Ayer me llevé uno de los golpes más duros de mi vida. Fui a recoger la resonancia que me había mandado el traumatólogo y al leer el informe del médico que hizo la resonancia, me quedé petrificado. Según se desprende de dicho informe, mi rodilla sufre lo que se llama condromalacia rotuliana grado IV, que es una cosa bastante puñetera, ya que supone que el cartílago situado debajo de la rótula de la rodilla izquierda está muy degenerado, pero que muy degenerado.
La verdad es que ha sido una noticia dura de digerir, aunque todavía no he ido al médico para ver qué debería hacer, pero sé lo primero que me va a decir: deja de correr; sin embargo, no pienso hacerlo. Seguiré corriendo menos kilómetros y a menor ritmo. De todas formas, que sospecho que esta maratón del rock and roll va a ser la última maratón en la que participe. En fin, ya veremos cómo evoluciona la cosa.
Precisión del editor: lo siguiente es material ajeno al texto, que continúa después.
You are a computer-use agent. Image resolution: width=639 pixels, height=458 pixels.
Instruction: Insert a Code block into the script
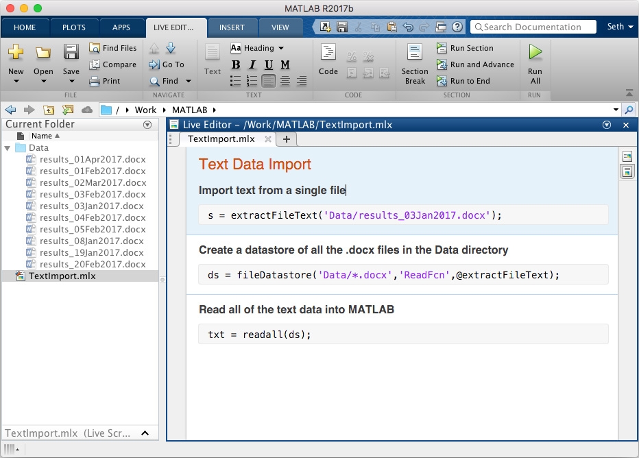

Con ese pesar me acerqué al punto de encuentro, dándome cuenta de que la rodilla me dolía sólo de pensar en el problema. Allí estaban unos cuantos pradolongueros a los que apené con mis calamidades. Salí despacio y terminé despacio, fui de orgasmo en orgasmo como bien dice el buen amigo Esteban y así tendrá que ser de ahora en adelante si es que quiero seguir corriendo. Pero para eso lo más importante es fortalecer, fortalecer y fortalecer. No queda otra.
Dos vueltecitas, muy tranquilito para totalizar 10 km en 54:36 @ 5:28 min/km. Me encantaría que pudiese seguir corriendo a este ritmo eternamente, pero no sé si el cartílago me lo va a permitir.